> On Mar 23, 2021, at 9:21 AM, Namhyung Kim <namhy...@kernel.org> wrote:
>
> This enables reading event group's counter values together with a
> PERF_EVENT_IOC_READ_CGROUP command like we do in the regular read().
> Users should give a correct size of buffer to be read.
>
> Signed-off-by: Namhyung Kim <namhy...@kernel.org>
> ---
> kernel/events/core.c | 119 +++++++++++++++++++++++++++++++++++++++++--
> 1 file changed, 116 insertions(+), 3 deletions(-)
>
[...]
> +}
> +
> +static int perf_event_read_cgrp_node_group(struct perf_event *event, u64
> cgrp_id,
> + char __user *buf)
> +{
> + struct perf_cgroup_node *cgrp;
> + struct perf_event_context *ctx = event->ctx;
> + struct perf_event *sibling;
> + u64 read_format = event->attr.read_format;
> + unsigned long flags;
> + u64 *values;
> + int n = 1;
> + int ret;
> +
> + values = kzalloc(event->read_size, GFP_KERNEL);
> + if (!values)
> + return -ENOMEM;
> +
> + values[0] = 1 + event->nr_siblings;
> +
> + /* update event count and times (possibly run on other cpu) */
> + (void)perf_event_read(event, true);
> +
> + raw_spin_lock_irqsave(&ctx->lock, flags);
> +
> + cgrp = find_cgroup_node(event, cgrp_id);
> + if (cgrp == NULL) {
> + raw_spin_unlock_irqrestore(&ctx->lock, flags);
> + kfree(values);
> + return -ENOENT;
> + }
> +
> + if (read_format & PERF_FORMAT_TOTAL_TIME_ENABLED)

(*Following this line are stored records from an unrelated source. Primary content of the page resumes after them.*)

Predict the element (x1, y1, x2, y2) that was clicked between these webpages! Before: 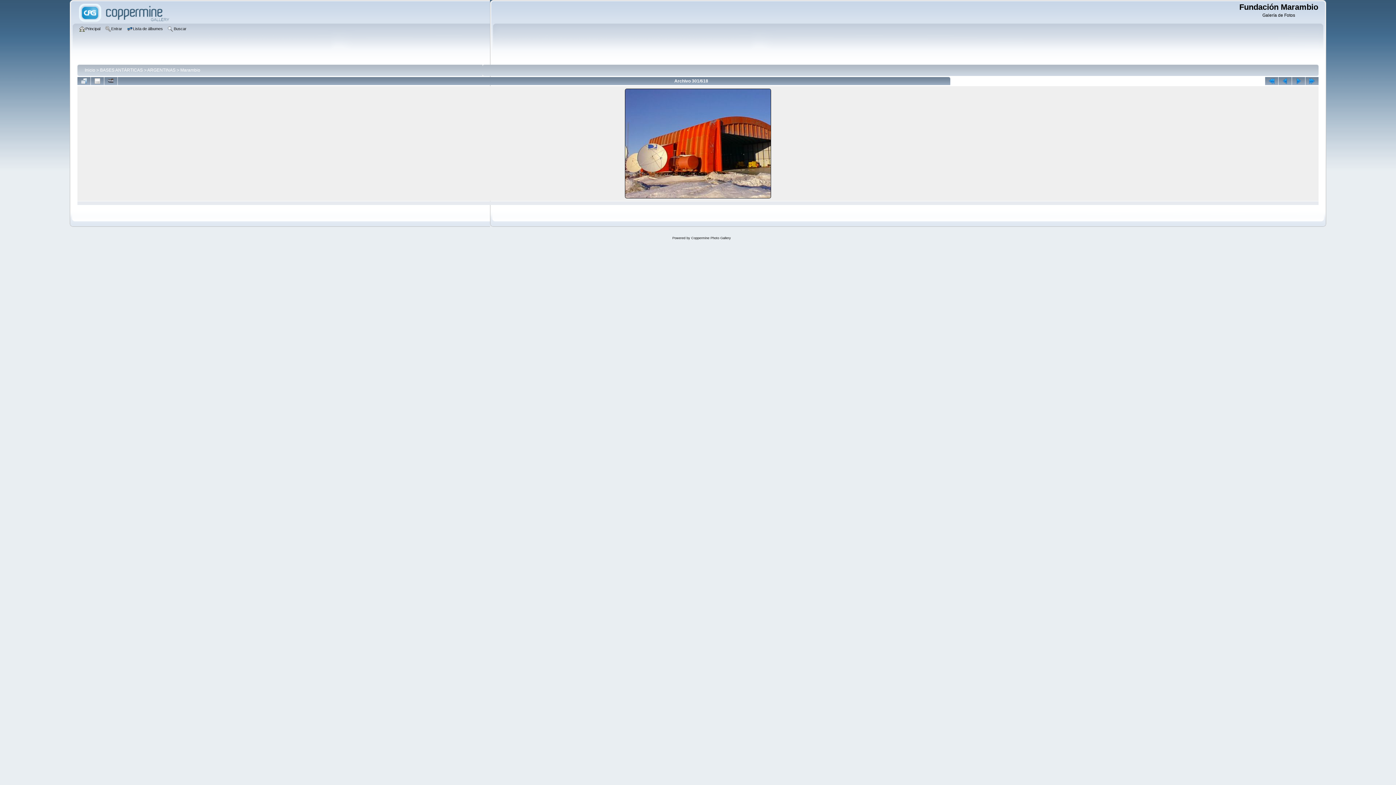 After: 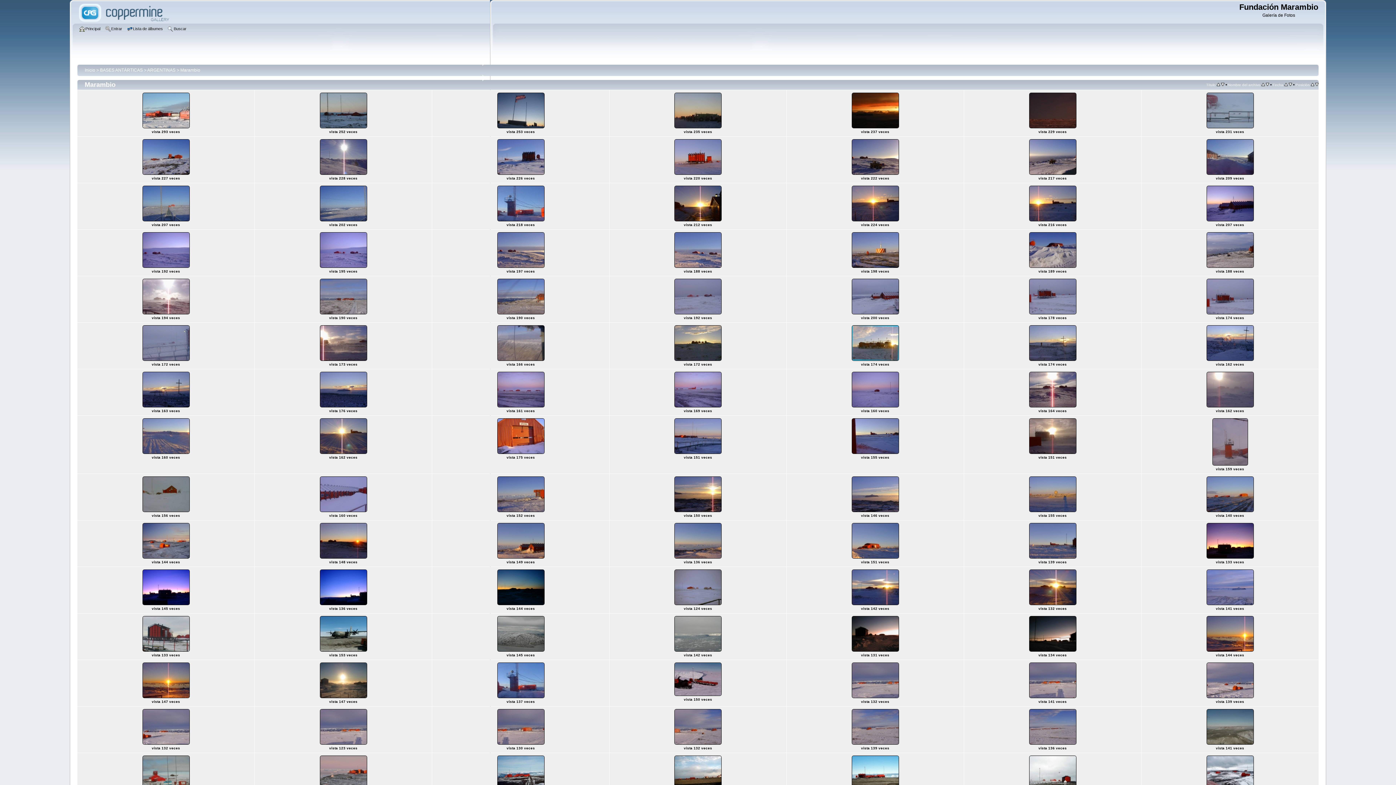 Action: label: Marambio bbox: (180, 67, 200, 72)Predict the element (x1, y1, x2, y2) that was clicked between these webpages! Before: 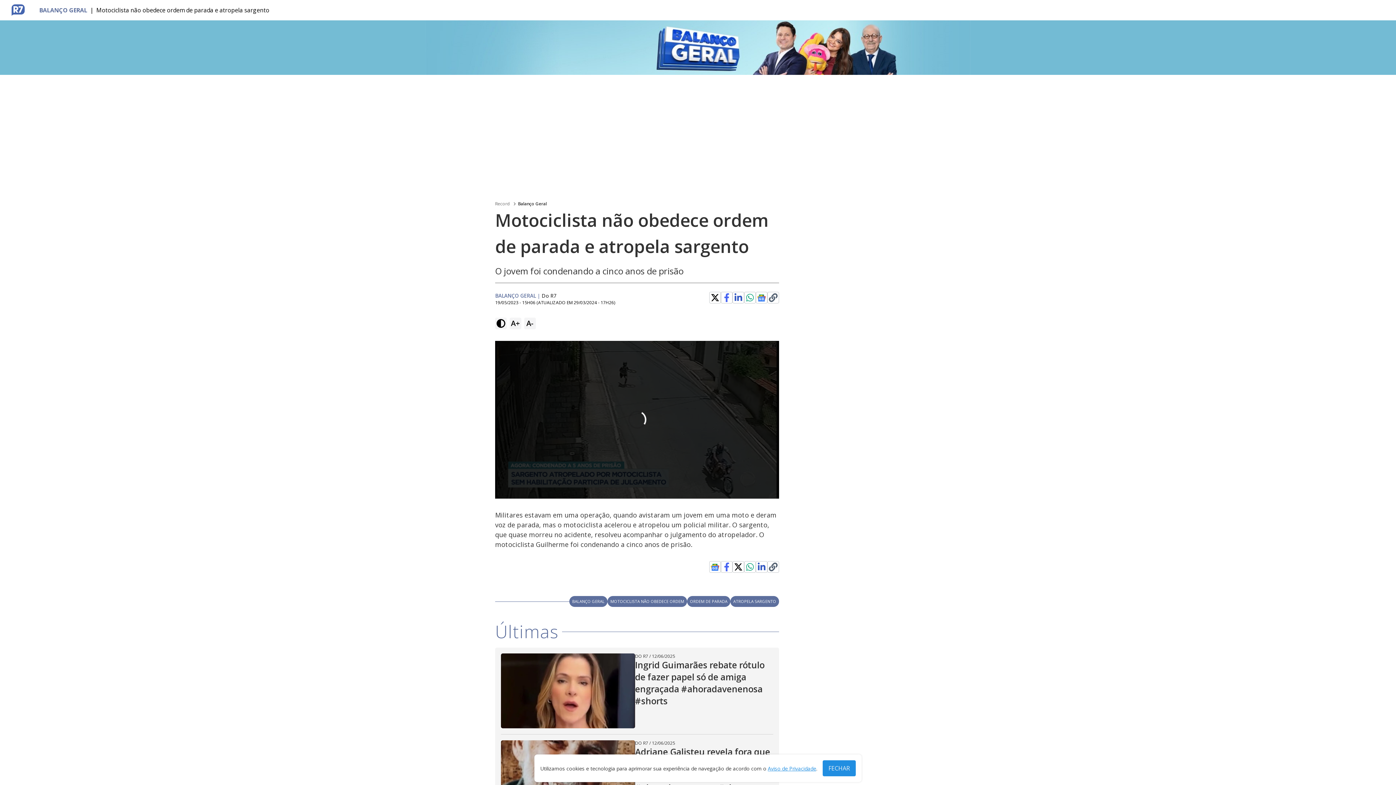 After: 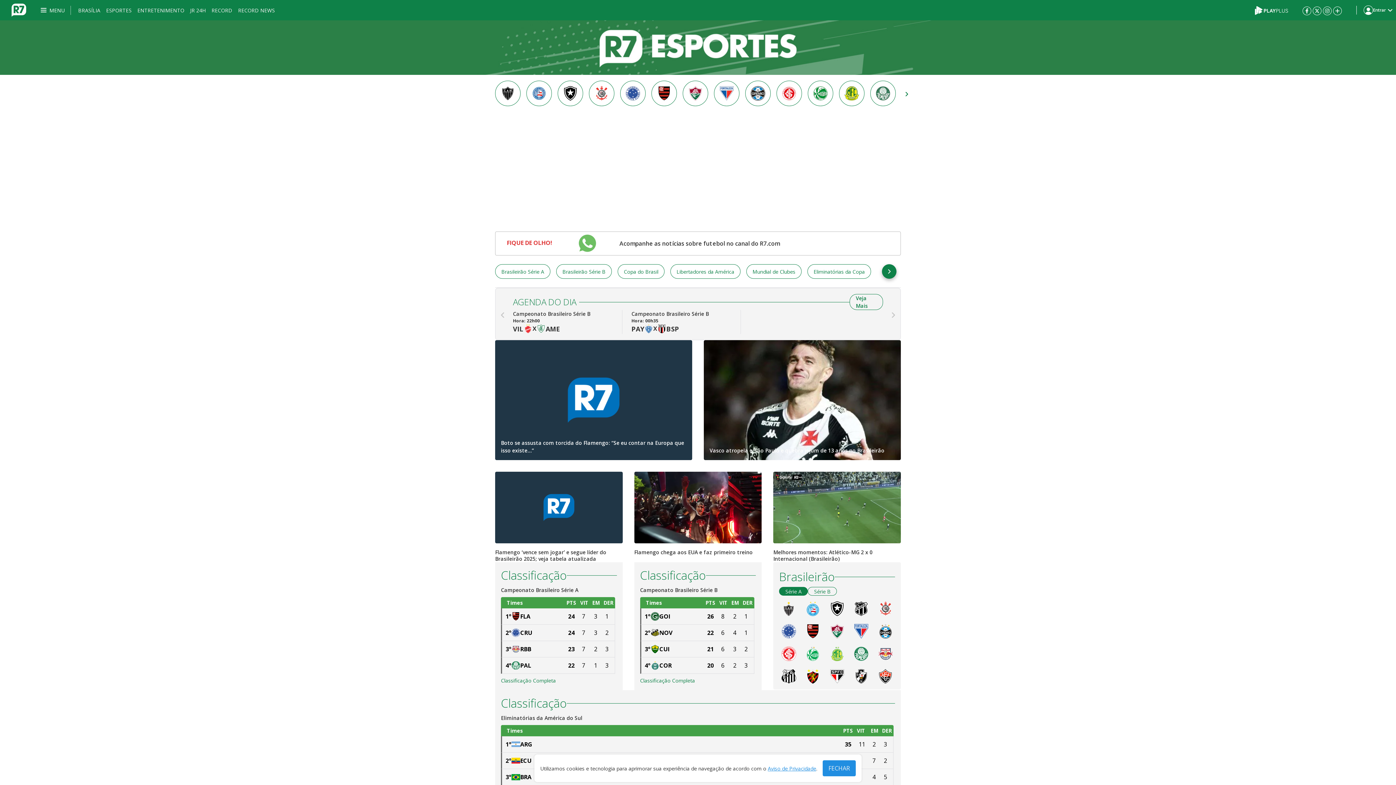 Action: label: Futebol bbox: (501, 694, 518, 701)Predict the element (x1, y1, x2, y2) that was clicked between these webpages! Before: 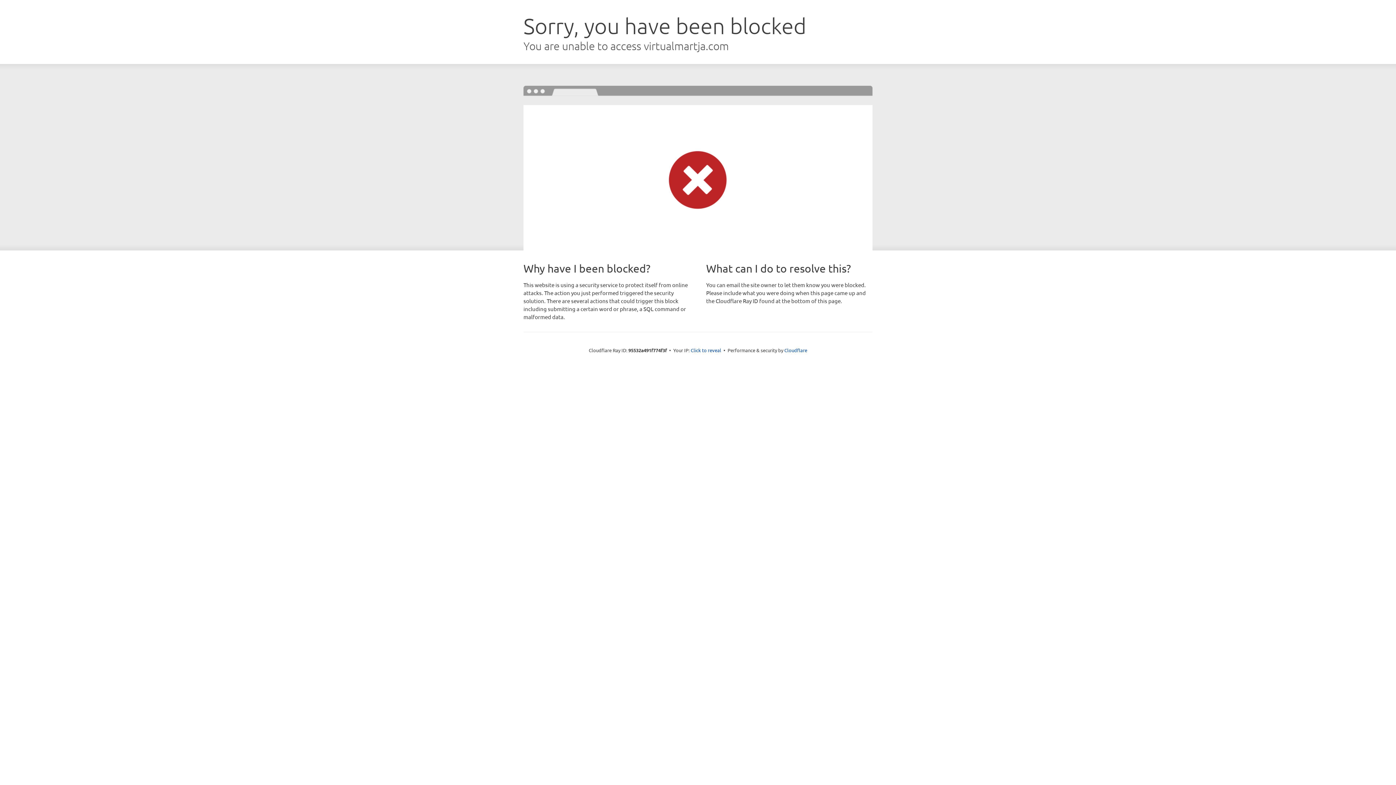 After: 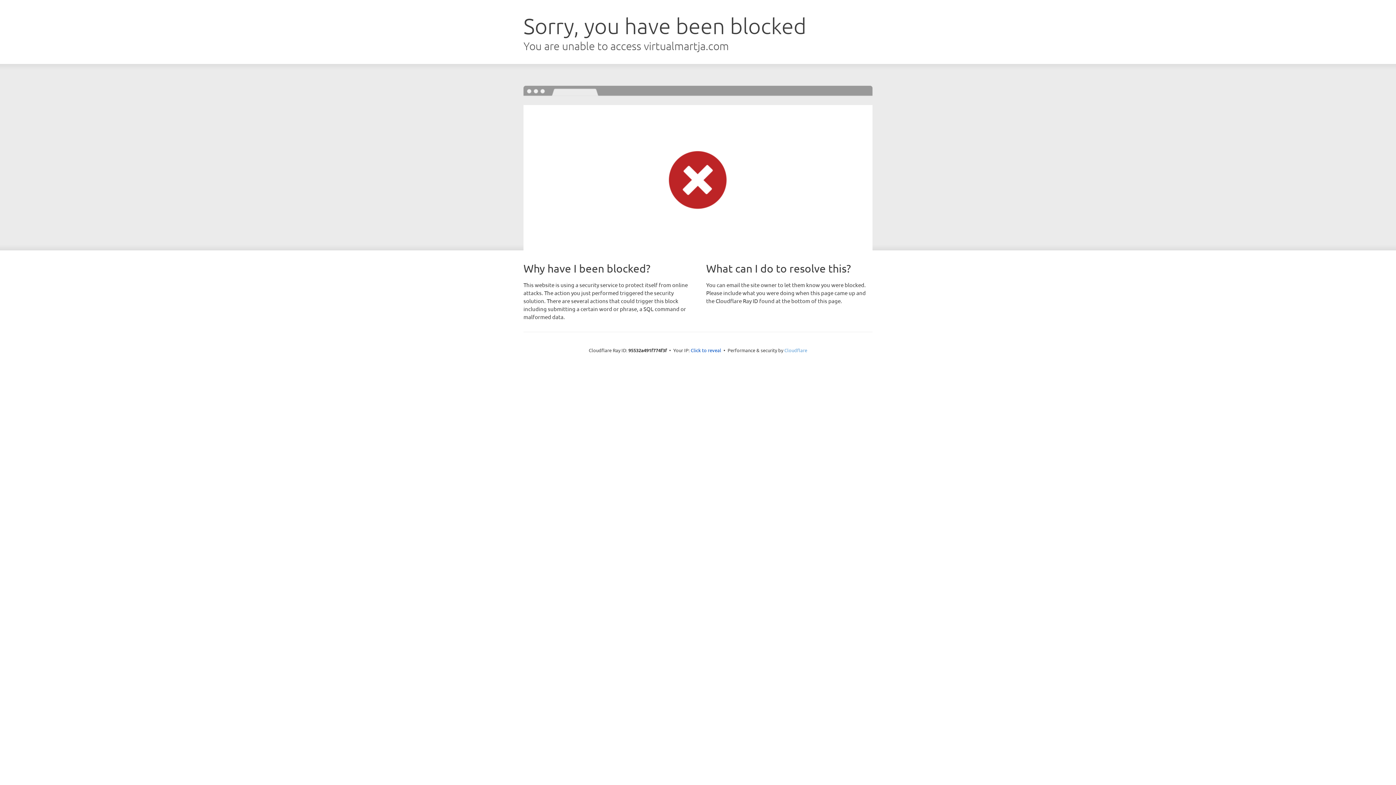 Action: bbox: (784, 347, 807, 353) label: Cloudflare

> + values[n++] = cgrp->time_enabled;
> + if (read_format & PERF_FORMAT_TOTAL_TIME_RUNNING)
> + values[n++] = cgrp->time_running;
> +
> + values[n++] = cgrp->count;
> + if (read_format & PERF_FORMAT_ID)
> + values[n++] = primary_event_id(event);
> +
> + for_each_sibling_event(sibling, event) {
> + n += perf_event_read_cgrp_node_sibling(sibling, read_format,
> + cgrp_id, &values[n]);
> + }
> +
> + raw_spin_unlock_irqrestore(&ctx->lock, flags);
> +
> + ret = copy_to_user(buf, values, n * sizeof(u64));
> + kfree(values);
> + if (ret)
> + return -EFAULT;
> +
> + return n * sizeof(u64);
> +}
> +
> +static int perf_event_read_cgroup_node(struct perf_event *event, u64
> read_size,
> + u64 cgrp_id, char __user *buf)
> +{
> + u64 read_format = event->attr.read_format;
> +
> + if (read_size < event->read_size + 2 * sizeof(u64))
Why do we need read_size + 2 u64 here?
Thanks,
Song
[...]